SUPPLIED RECORDS:
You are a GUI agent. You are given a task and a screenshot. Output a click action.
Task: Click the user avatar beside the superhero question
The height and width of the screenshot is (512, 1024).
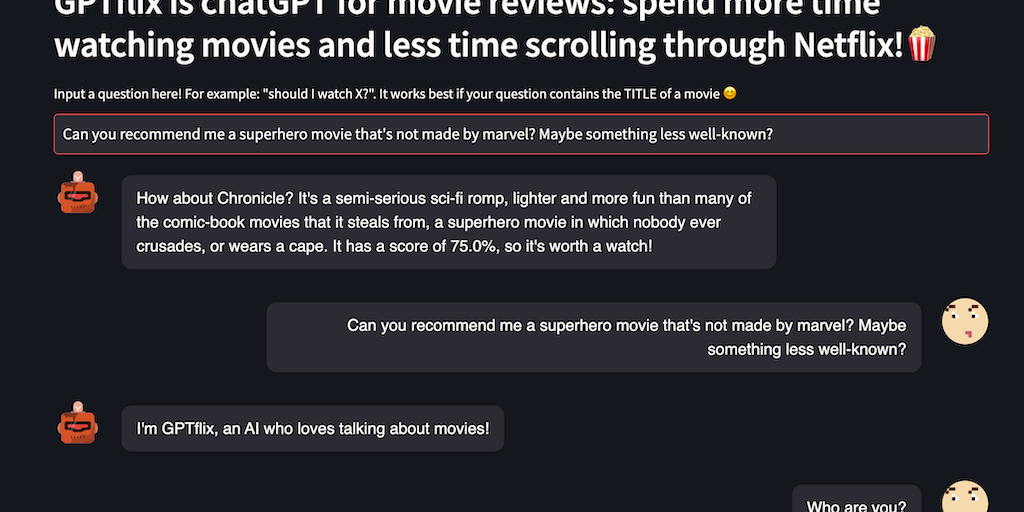pos(965,322)
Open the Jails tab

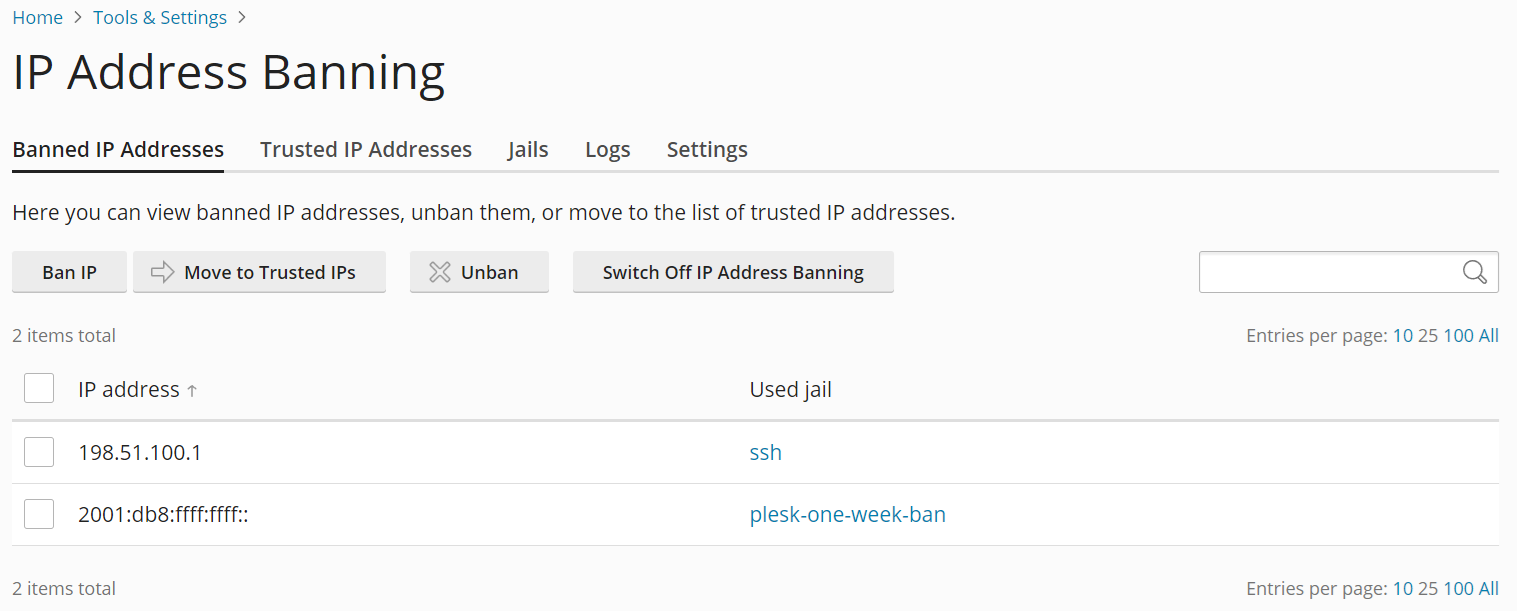528,148
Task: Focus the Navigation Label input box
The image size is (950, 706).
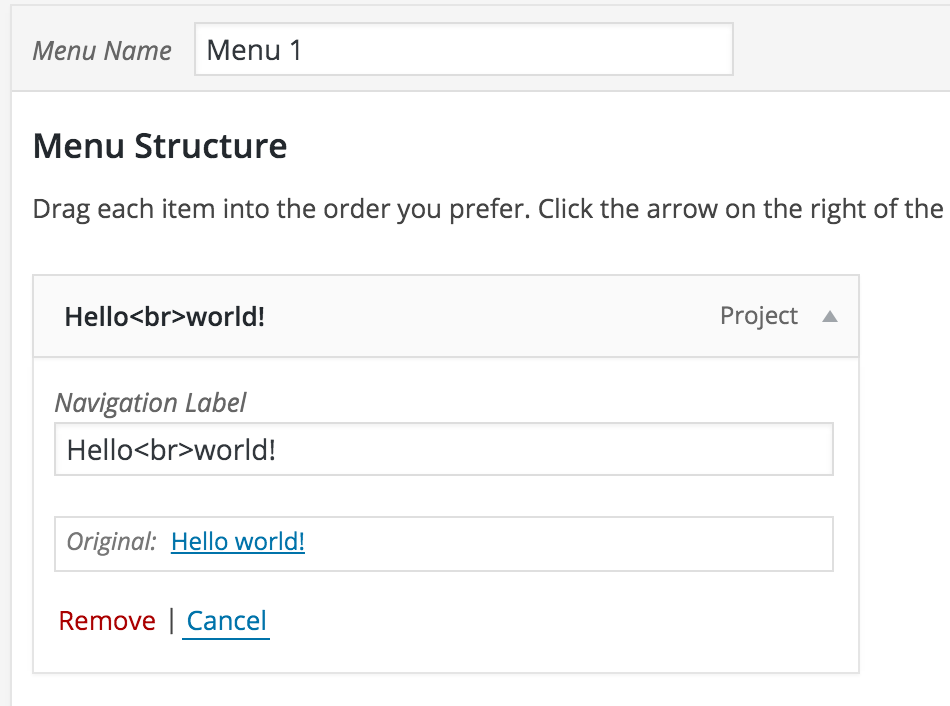Action: point(443,450)
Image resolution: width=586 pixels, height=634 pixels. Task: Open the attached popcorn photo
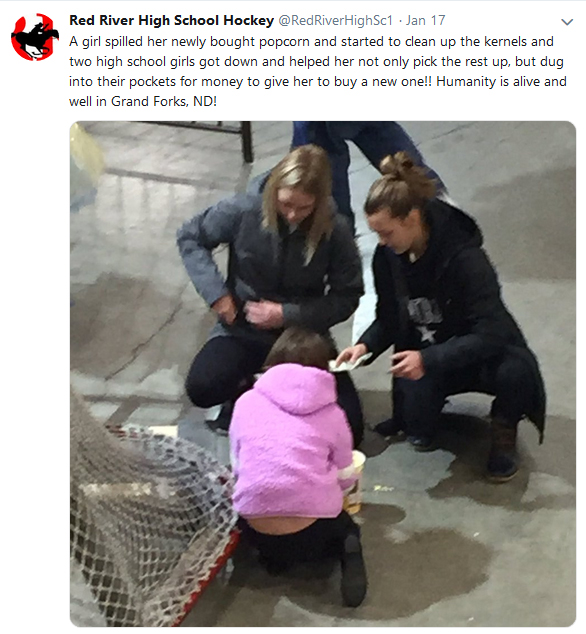pyautogui.click(x=323, y=374)
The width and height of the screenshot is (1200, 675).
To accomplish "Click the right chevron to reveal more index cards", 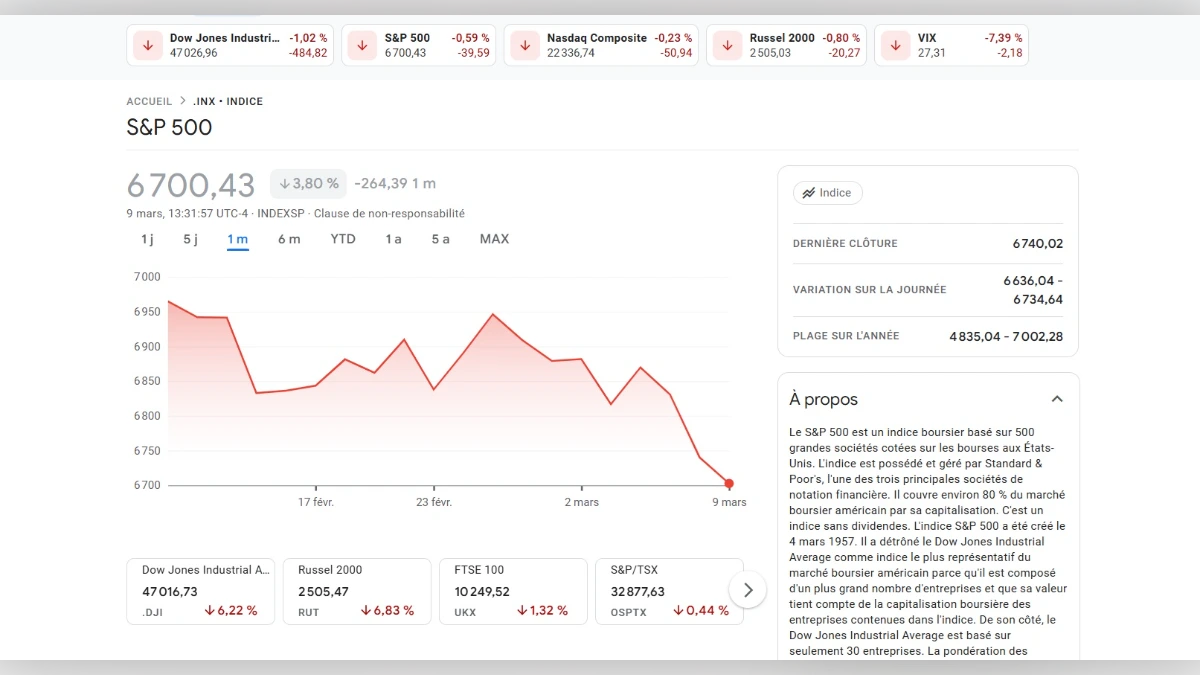I will 748,590.
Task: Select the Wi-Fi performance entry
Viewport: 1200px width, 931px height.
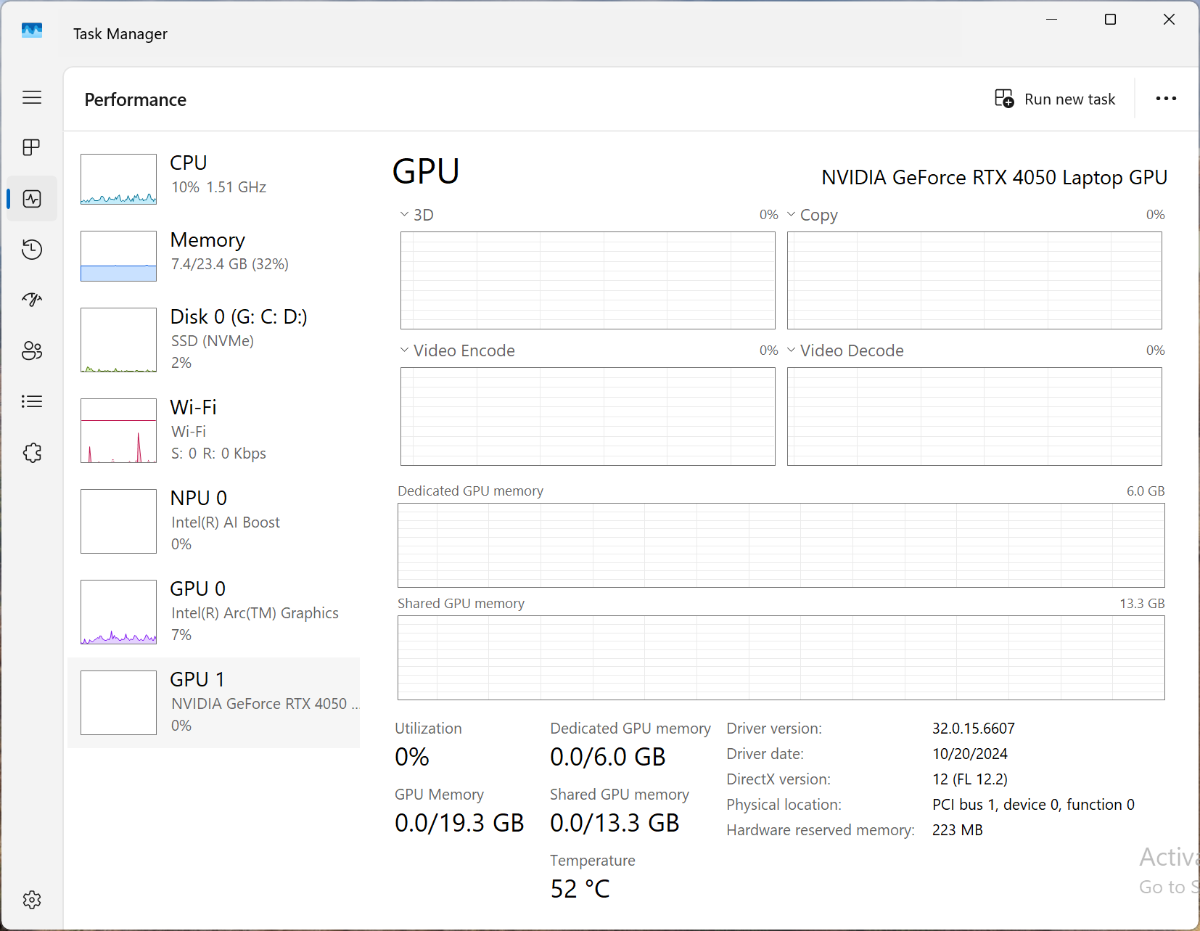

GOAL: Pull out every line of the records above that contains the word "width", and copy each one in full.

OUTPUT FOR THIS TASK:
The height and width of the screenshot is (512, 1024).
Image resolution: width=586 pixels, height=634 pixels. Task: Open the attached popcorn photo
The width and height of the screenshot is (1200, 675).
Viewport: 1200px width, 931px height.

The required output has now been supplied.